- Opening Delimiter -
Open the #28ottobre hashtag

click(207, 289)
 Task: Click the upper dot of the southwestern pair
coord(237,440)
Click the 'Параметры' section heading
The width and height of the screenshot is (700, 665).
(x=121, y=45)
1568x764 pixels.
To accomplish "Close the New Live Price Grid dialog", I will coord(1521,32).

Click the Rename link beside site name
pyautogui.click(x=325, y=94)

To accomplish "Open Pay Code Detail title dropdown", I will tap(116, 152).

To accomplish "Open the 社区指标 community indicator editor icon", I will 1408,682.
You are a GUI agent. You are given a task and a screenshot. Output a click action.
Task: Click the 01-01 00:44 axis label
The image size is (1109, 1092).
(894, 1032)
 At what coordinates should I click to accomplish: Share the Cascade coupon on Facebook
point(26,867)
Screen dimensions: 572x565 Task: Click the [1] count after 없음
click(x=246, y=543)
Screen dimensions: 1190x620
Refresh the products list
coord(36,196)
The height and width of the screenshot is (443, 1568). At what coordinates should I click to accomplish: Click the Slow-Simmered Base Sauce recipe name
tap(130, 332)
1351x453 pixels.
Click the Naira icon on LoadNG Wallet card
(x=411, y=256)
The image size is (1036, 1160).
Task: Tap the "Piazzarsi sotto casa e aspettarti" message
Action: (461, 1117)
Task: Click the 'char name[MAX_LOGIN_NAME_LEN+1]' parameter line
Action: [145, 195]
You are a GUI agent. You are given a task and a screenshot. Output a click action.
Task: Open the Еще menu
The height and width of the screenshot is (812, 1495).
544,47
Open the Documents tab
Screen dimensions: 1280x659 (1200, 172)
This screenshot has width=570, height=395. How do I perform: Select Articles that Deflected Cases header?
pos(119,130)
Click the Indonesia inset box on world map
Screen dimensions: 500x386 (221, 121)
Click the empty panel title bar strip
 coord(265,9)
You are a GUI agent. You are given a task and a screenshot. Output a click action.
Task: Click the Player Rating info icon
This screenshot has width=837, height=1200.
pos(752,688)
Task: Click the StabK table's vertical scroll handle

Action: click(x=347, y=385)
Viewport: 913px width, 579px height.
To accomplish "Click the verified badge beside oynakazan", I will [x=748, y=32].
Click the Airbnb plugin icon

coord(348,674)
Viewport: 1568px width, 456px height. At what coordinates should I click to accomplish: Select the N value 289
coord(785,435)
- Closing Delimiter -
• [TRY IT]: Find the line containing "Task: Click the Player Rating info icon", then output it and every line after it to the end of the data, exactly.

• [EXPECTED OUTPUT]:
Task: Click the Player Rating info icon
This screenshot has width=837, height=1200.
pos(752,688)
Task: Click the StabK table's vertical scroll handle

Action: click(x=347, y=385)
Viewport: 913px width, 579px height.
To accomplish "Click the verified badge beside oynakazan", I will [x=748, y=32].
Click the Airbnb plugin icon

coord(348,674)
Viewport: 1568px width, 456px height. At what coordinates should I click to accomplish: Select the N value 289
coord(785,435)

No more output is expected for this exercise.